President Rupiah Banda’s mouth-piece Dickson Jere has advised the Post newspaper to try, even just a bit, to be ethical.
And Jere has said “President Banda will not be swayed by cheap politics by The Post newspaper which has been trying very hard to create despondency among the people of Western Province that the President does not care for them.”
Jere issued the advice following a story the paper published claiming that president Banda will not attend this year’s Kuomboka ceremony because he does not want to waste his money.
Jere the story was poorly sourced and lacked basic standards of ethical reporting.
He said the story was misleading as ‘it is public knowledge that President Banda on Monday did announce to the nation through the media at the Lusaka City Airport that he will not attend this year’s ceremony and, instead, Vice-President George Kunda, will represent him.”
He said Kunda requested to officiate at the ceremony because he has never attended the Kuomboka Ceremony while President Banda has attended the ceremony three times, including when the late President Levy Mwanawasa, delegated the assignment to him when he was Vice President.
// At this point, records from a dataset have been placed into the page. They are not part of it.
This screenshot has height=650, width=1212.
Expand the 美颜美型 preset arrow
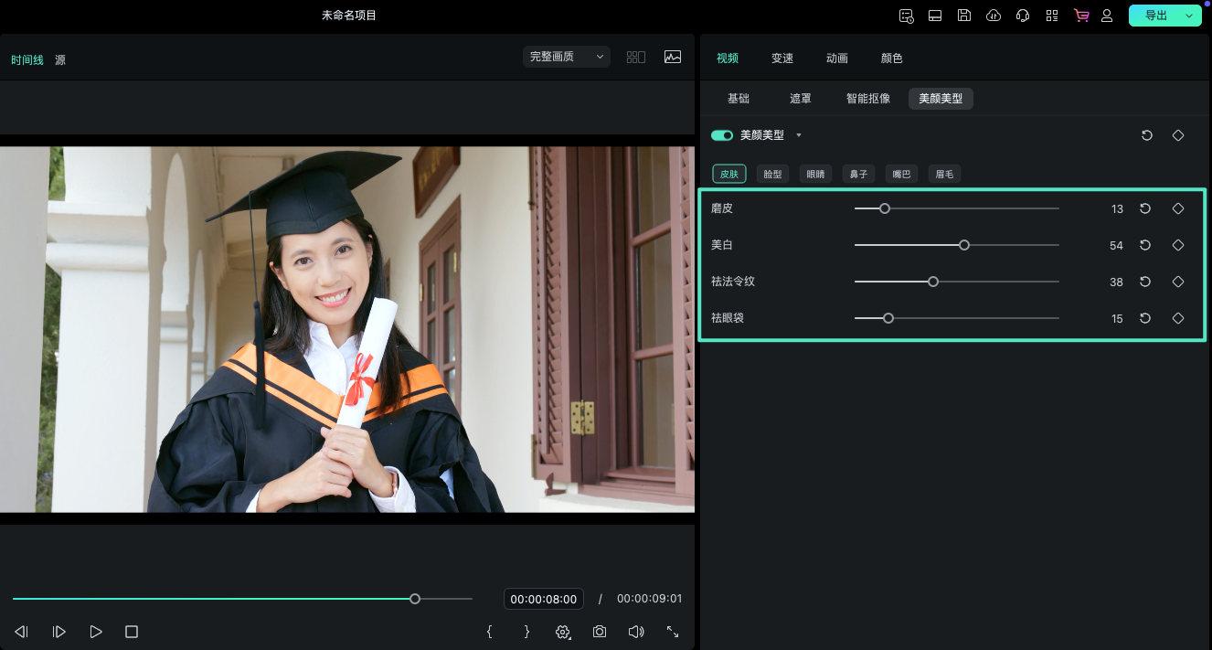(x=799, y=135)
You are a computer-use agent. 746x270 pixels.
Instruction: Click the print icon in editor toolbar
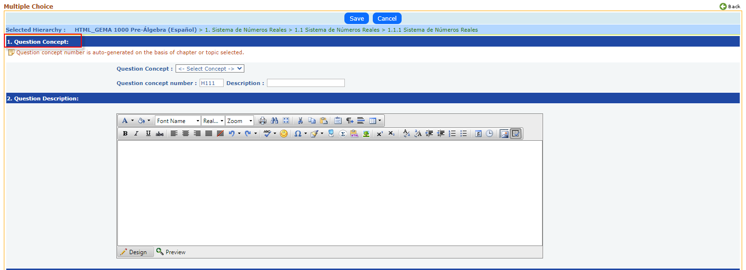(x=263, y=121)
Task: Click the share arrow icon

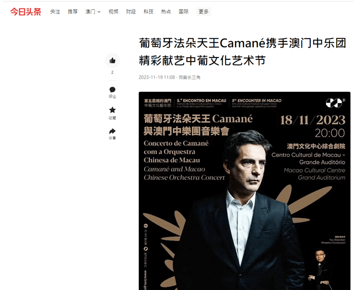Action: tap(113, 131)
“President Banda agreed to have the Vice-President officiate at this year’s ceremony, especially that his wife is from Western Province and also wanted to be part of the event. There is nothing sinister or peculiar for the President to delegate assignments to his Vice-President and indeed Ministers.”
He explained that several Ceremonies across the country have been held and graced by either the Vice-President or Ministers and nothing has been written to suggest that President Banda hates people from those areas.
He further expalined that ‘in the short period that President Banda has been in office, he has initiated very important and key projects in Western Province, including the construction of the Mongu-Kalabo Road, which has never been worked on since independence.”
President Banda’s Government is also working on the Senanga-Sesheke Road, Lukulu-Katunda Road and the maintenance of the Malondo-Tuwa Raod.
“I wish to appeal to the media to be extra careful in handling stories, especially as we head towards the General Elections. There is need to adhere to ethical standards by making sure that all sides to a story are spoken to before publishing.
“The story in The Post newspaper is poorly sourced and lacks basic standards of ethical reporting. The author never attempted to check the facts of the story with State House or indeed the Government Spokesman but decided to rely on imaginary sources,” said Jere who once worked as stringer for AFP.